Exercise task a =>
Reproduce the piece about the short story "Eclipse" word for word, in full.

35
The last moments of Bail and Breha Organa
“Eclipse”
From a Certain Point of View
Author: Madeleine Roux
I cried.
I just read it again, the short story “Eclipse” by Madeleine Roux, and I cried one more time.
Tears flowed freely the very first time I read this achingly beautiful entry in the From a Certain Point of View anthology, so I shouldn’t be surprised. Shouldn’t have my breath taken away as well, but yet here we are.
In preparation for every piece in this book, I have rewatched, reread, reanalyzed, re-everything’d everything from the Star Wars universe that is covered here. That is followed by a hatching of a great plan for each essay that would make General Crix Madine proud. Each point is crafted and mulled over (Oh, there is plenty of mulling going on). Each piece is a finely tuned roadmap leading toward a reason we love Star Wars. I had one for this entry. I really did.
We were going to talk about how this story, along with Claudia Gray’s work in Leia: Princess of Alderaan, finally sheds some light on the true nature and character of the pacifist Queen of Alderaan. How it is illuminating to see how much of Breha’s soul made it into Leia. Strong and kind, she was a leader not of the people, but with the people. We were going to spend time on the importance of motherhood in Star Wars. How Breha Organa’s influence was just as important as Bail’s and how fulfilling it is to spend this time with her, even just for a touching few pages.

Exercise task b =>
Rewrite part of the first block of rows as a Markdown table with the columns Index and Entry, numbering each row and skipping blank ones. Begin at the row that has "Click the Exit" and stop after the row that has "Select the VISA".

Data for the task =>
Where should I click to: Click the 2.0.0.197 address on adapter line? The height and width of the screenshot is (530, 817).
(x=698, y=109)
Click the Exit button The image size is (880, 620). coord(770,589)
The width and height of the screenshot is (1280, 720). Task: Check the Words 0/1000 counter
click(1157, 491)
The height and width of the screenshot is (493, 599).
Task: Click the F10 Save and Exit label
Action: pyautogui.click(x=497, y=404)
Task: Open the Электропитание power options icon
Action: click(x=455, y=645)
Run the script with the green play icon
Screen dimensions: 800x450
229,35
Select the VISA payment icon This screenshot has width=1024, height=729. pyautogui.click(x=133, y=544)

--

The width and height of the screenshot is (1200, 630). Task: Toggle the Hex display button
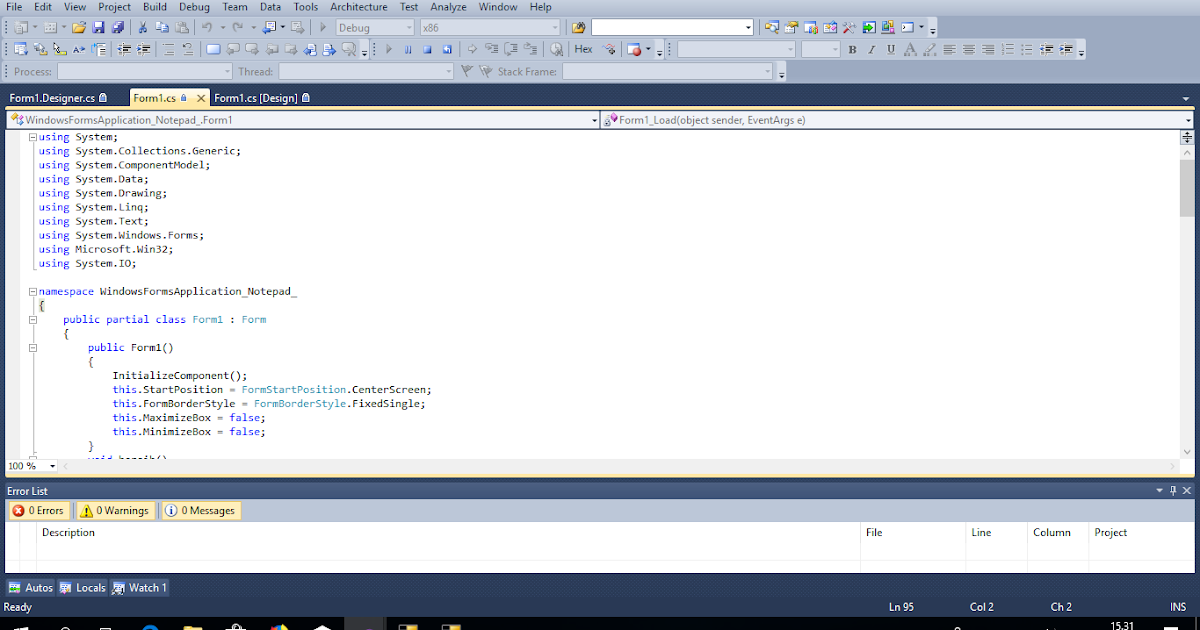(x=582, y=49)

Written response a =>
35
The last moments of Bail and Breha Organa
“Eclipse”
From a Certain Point of View
Author: Madeleine Roux
I cried.
I just read it again, the short story “Eclipse” by Madeleine Roux, and I cried one more time.
Tears flowed freely the very first time I read this achingly beautiful entry in the From a Certain Point of View anthology, so I shouldn’t be surprised. Shouldn’t have my breath taken away as well, but yet here we are.
In preparation for every piece in this book, I have rewatched, reread, reanalyzed, re-everything’d everything from the Star Wars universe that is covered here. That is followed by a hatching of a great plan for each essay that would make General Crix Madine proud. Each point is crafted and mulled over (Oh, there is plenty of mulling going on). Each piece is a finely tuned roadmap leading toward a reason we love Star Wars. I had one for this entry. I really did.
We were going to talk about how this story, along with Claudia Gray’s work in Leia: Princess of Alderaan, finally sheds some light on the true nature and character of the pacifist Queen of Alderaan. How it is illuminating to see how much of Breha’s soul made it into Leia. Strong and kind, she was a leader not of the people, but with the people. We were going to spend time on the importance of motherhood in Star Wars. How Breha Organa’s influence was just as important as Bail’s and how fulfilling it is to spend this time with her, even just for a touching few pages.

Written response b =>
| Index | Entry |
|---|---|
| 1 | Click the Exit button The image size is (880, 620). coord(770,589) |
| 2 | The width and height of the screenshot is (1280, 720). Task: Check the Words 0/1000 counter |
| 3 | click(1157, 491) |
| 4 | The height and width of the screenshot is (493, 599). |
| 5 | Task: Click the F10 Save and Exit label |
| 6 | Action: pyautogui.click(x=497, y=404) |
| 7 | Task: Open the Электропитание power options icon |
| 8 | Action: click(x=455, y=645) |
| 9 | Run the script with the green play icon |
| 10 | Screen dimensions: 800x450 |
| 11 | 229,35 |
| 12 | Select the VISA payment icon This screenshot has width=1024, height=729. pyautogui.click(x=133, y=544) |